_Supplied material_:
------------------------------

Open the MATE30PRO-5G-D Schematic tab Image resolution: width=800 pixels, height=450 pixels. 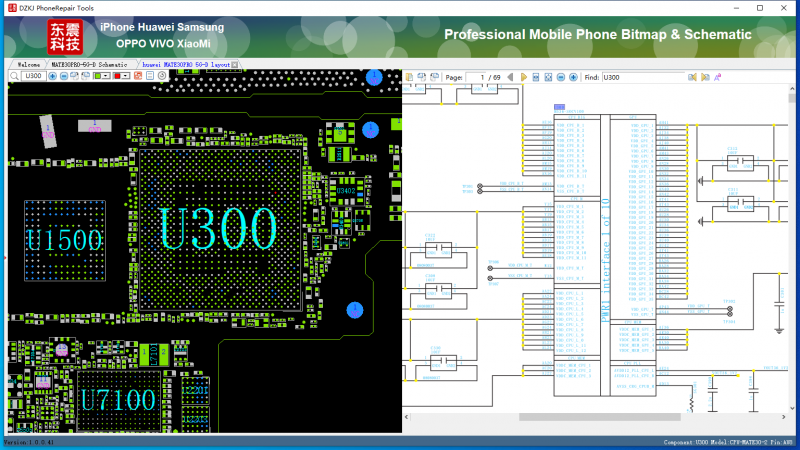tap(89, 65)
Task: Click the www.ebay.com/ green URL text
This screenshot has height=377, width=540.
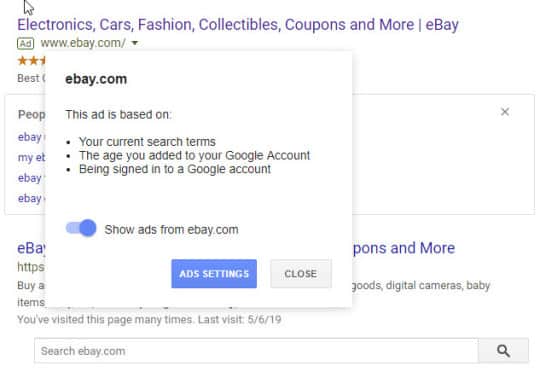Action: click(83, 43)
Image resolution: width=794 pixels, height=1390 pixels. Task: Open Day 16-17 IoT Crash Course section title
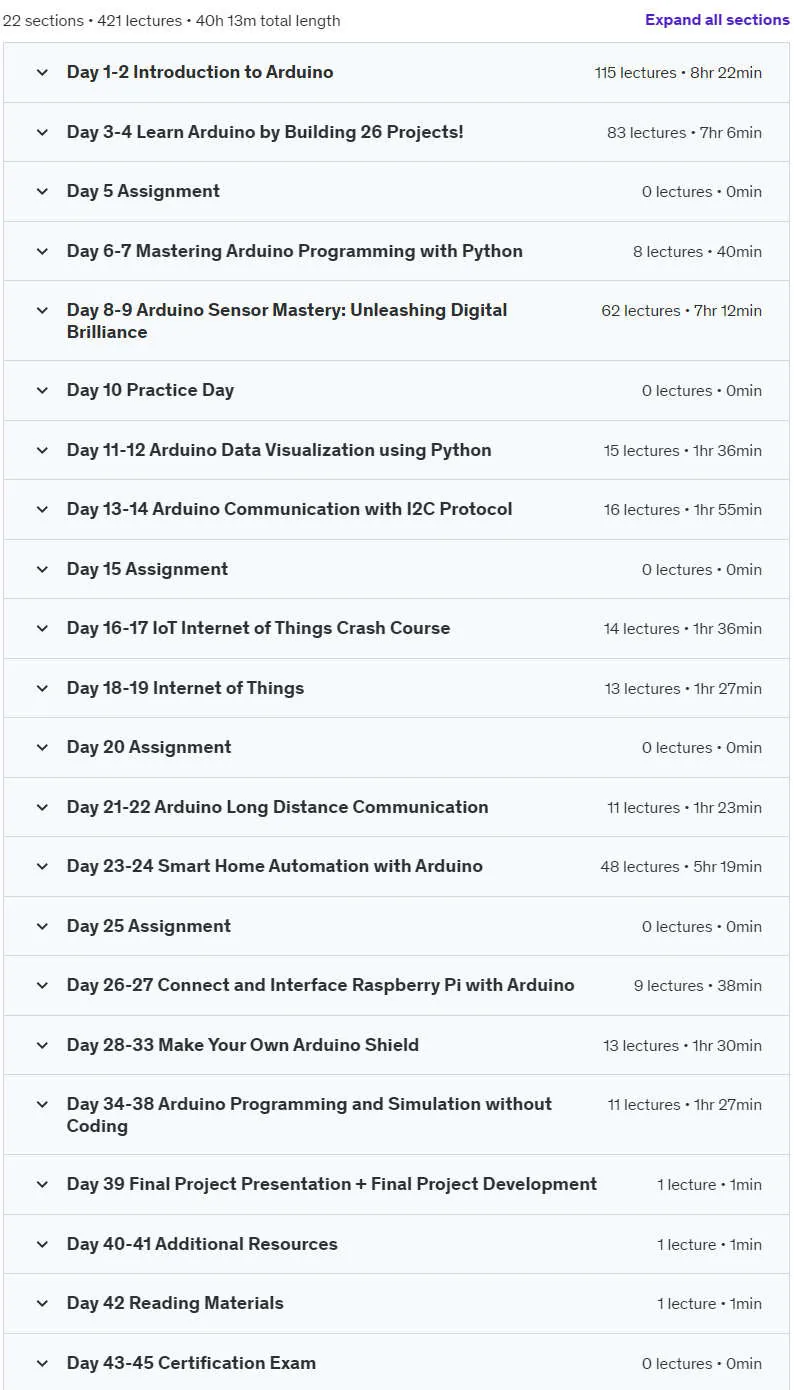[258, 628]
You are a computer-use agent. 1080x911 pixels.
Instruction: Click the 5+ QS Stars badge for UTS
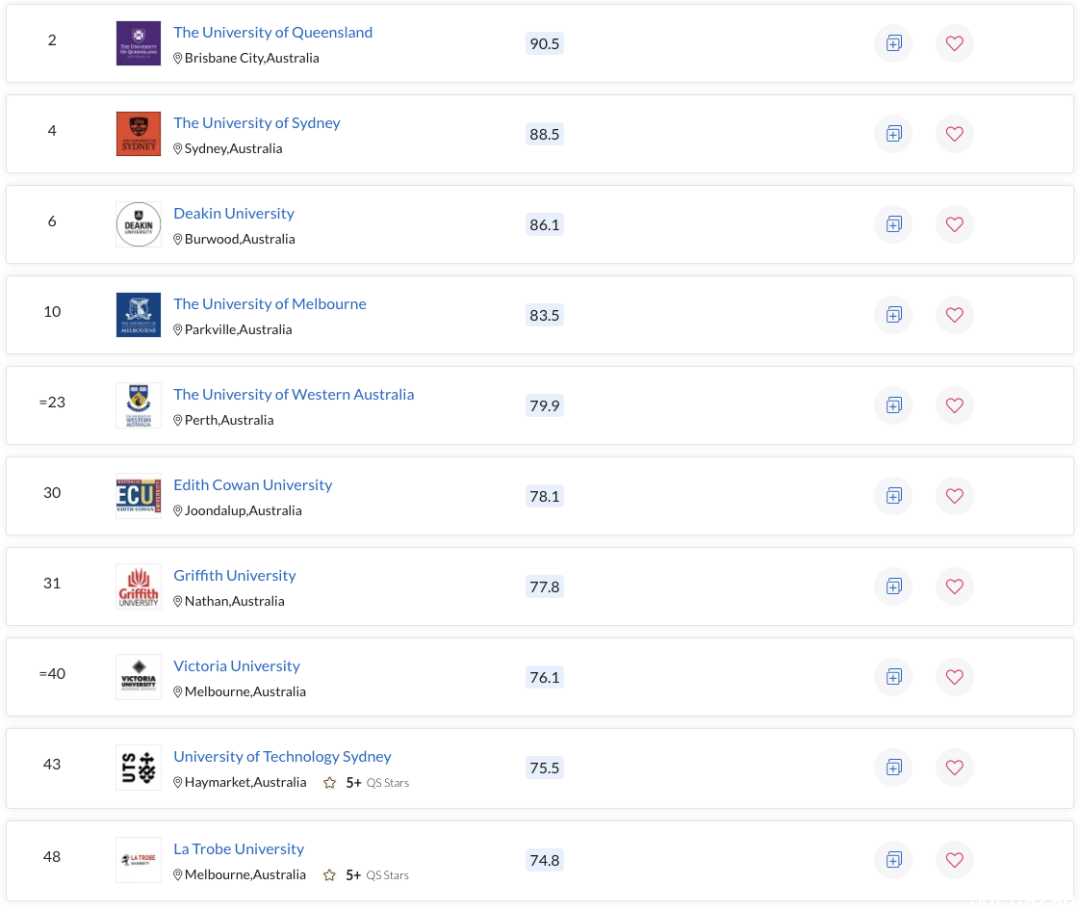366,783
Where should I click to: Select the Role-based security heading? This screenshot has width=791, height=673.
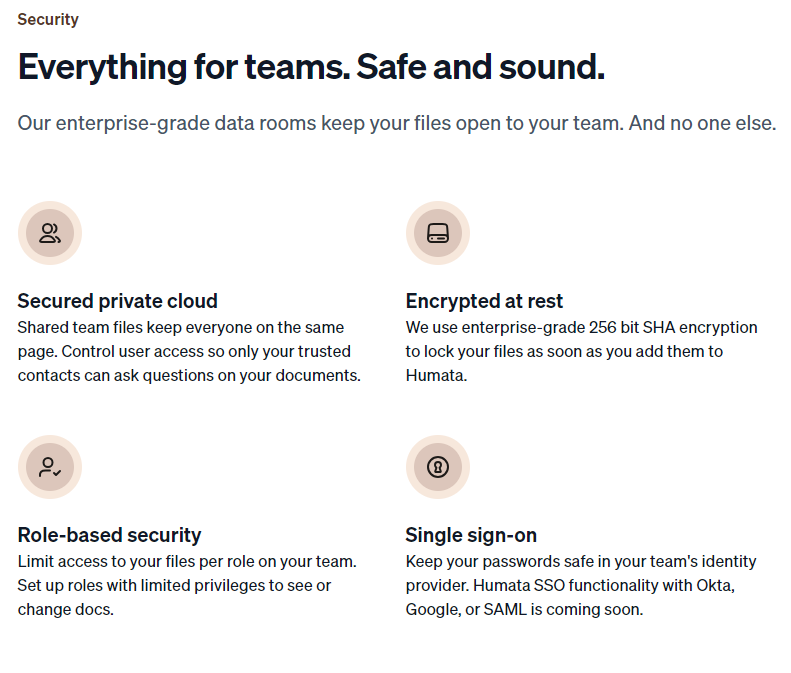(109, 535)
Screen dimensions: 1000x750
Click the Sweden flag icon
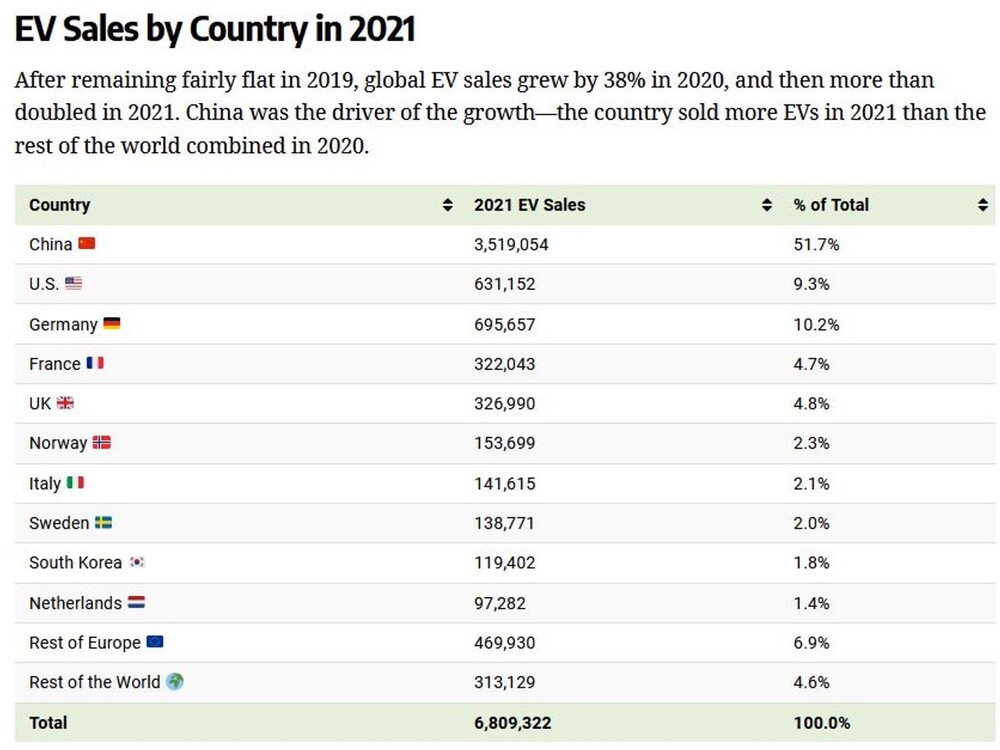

------------------------------

_What to produce_: From the line that contains "Where should I" down to the final line of the entries above, please copy each line exactly, excluding pictures.

_Exercise solution_:
Where should I click to: Select the Role-based security heading? This screenshot has width=791, height=673.
(109, 535)
Screen dimensions: 1000x750
Click the Sweden flag icon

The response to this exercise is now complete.